An insipid screenplay, lacklustre narration and some uninspiring performances make sure that Vetriselvan leaves no impact. Puducherry and Ooty are the places where the plot resumes pace. Three men, who are on the run from the police, choose Ooty as their hiding spot. The climax is played out in Puducherry, the setting for the background story of the trio. The trio — Vetri (Ajmal Ameer), professor Ananthakrishnan (Mano) and Ganesh (Sherief) — work in Ooty as mechanics at a workshop run by Kanja Karuppu. While Kanja makes attempts to bring in humour in the plot, the situations in the movie make it extremely difficult for the audience to have a hearty laugh.
The adventures the trio experience are depicted in a light hearted manner, with criminal lawyer Sujata (Radhika) falling for Vetri. Ajmal’s is a lifeless performance. There is a lack of involvement by the actor even when the situation in the second half turns serious. Though she’s wasted in a weak character, Radhika Apte must be given credit for her efforts and getting her lip-sync correct. The story of the trio’s past is narrated as a flashback, set in a mental health centre in Puducherry. The scenes could have added some emotional punch to the narration, but it’s clichés that are abound.

* Your tasks *
a - Answer these questions from the Vetriselvan review, one per line, marked the same way:
(i) Where do the three men on the run choose to hide?
(ii) Who plays the criminal lawyer Sujata?
(iii) Where is the flashback of the trio's past set?
b - Revise the part of the Vetriselvan review that opens with the words containing "The adventures the" and closes with "that are abound.", replacing "lifeless" with "wooden".
c - Pick up the Vetriselvan review after its last sentence and carry it on.
The rows have no connection to the Vetriselvan review.

* Data excerpts *

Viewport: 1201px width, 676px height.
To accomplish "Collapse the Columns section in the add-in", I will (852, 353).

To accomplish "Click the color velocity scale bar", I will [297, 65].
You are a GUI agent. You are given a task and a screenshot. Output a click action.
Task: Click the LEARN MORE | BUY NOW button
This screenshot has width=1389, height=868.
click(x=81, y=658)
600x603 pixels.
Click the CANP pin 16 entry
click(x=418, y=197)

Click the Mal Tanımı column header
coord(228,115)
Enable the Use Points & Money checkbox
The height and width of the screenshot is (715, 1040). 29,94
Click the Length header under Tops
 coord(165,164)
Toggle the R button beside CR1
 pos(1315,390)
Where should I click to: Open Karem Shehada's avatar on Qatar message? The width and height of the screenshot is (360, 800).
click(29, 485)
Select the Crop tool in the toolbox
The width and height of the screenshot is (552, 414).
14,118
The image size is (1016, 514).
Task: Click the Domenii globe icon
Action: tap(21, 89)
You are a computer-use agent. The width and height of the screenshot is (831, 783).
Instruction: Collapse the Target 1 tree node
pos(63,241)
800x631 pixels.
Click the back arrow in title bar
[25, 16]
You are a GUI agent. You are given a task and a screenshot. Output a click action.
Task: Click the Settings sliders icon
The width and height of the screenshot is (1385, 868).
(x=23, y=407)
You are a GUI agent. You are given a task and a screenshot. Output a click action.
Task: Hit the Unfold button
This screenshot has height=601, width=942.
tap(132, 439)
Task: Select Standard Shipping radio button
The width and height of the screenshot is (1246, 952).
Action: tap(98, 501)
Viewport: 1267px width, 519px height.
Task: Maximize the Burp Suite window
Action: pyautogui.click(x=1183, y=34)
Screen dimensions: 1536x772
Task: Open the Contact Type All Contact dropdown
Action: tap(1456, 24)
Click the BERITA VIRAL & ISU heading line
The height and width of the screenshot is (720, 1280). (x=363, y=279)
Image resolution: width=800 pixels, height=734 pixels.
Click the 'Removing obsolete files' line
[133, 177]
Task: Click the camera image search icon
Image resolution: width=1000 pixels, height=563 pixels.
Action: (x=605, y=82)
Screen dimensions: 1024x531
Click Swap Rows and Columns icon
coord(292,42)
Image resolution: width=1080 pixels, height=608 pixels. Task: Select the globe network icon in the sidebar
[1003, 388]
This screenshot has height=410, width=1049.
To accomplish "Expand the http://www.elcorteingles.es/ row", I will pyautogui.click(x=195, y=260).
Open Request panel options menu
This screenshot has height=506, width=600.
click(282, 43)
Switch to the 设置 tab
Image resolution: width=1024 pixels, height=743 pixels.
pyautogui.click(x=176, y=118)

* Solved problems *
a -
(i) Ooty
(ii) Radhika
(iii) In a mental health centre in Puducherry

b -
The adventures the trio experience are depicted in a light hearted manner, with criminal lawyer Sujata (Radhika) falling for Vetri. Ajmal’s is a wooden performance. There is a lack of involvement by the actor even when the situation in the second half turns serious. Though she’s wasted in a weak character, Radhika Apte must be given credit for her efforts and getting her lip-sync correct. The story of the trio’s past is narrated as a flashback, set in a mental health centre in Puducherry. The scenes could have added some emotional punch to the narration, but it’s clichés that are abound.

c -
Unscrupulous doctors, organ-trade racket and apathy to the mental health of patients — all form part of the scenario. There are just a couple of passable moments in the film. One is the landslide at Ooty which seems real. The other is the twist in the story and a portion of unholy happenings at the centre. If any actor manages to make an impact despite the insipid proceedings, it’s Azhagam Perumal as the warden of the centre. Vetriselvan offers nothing new or exciting to the audience.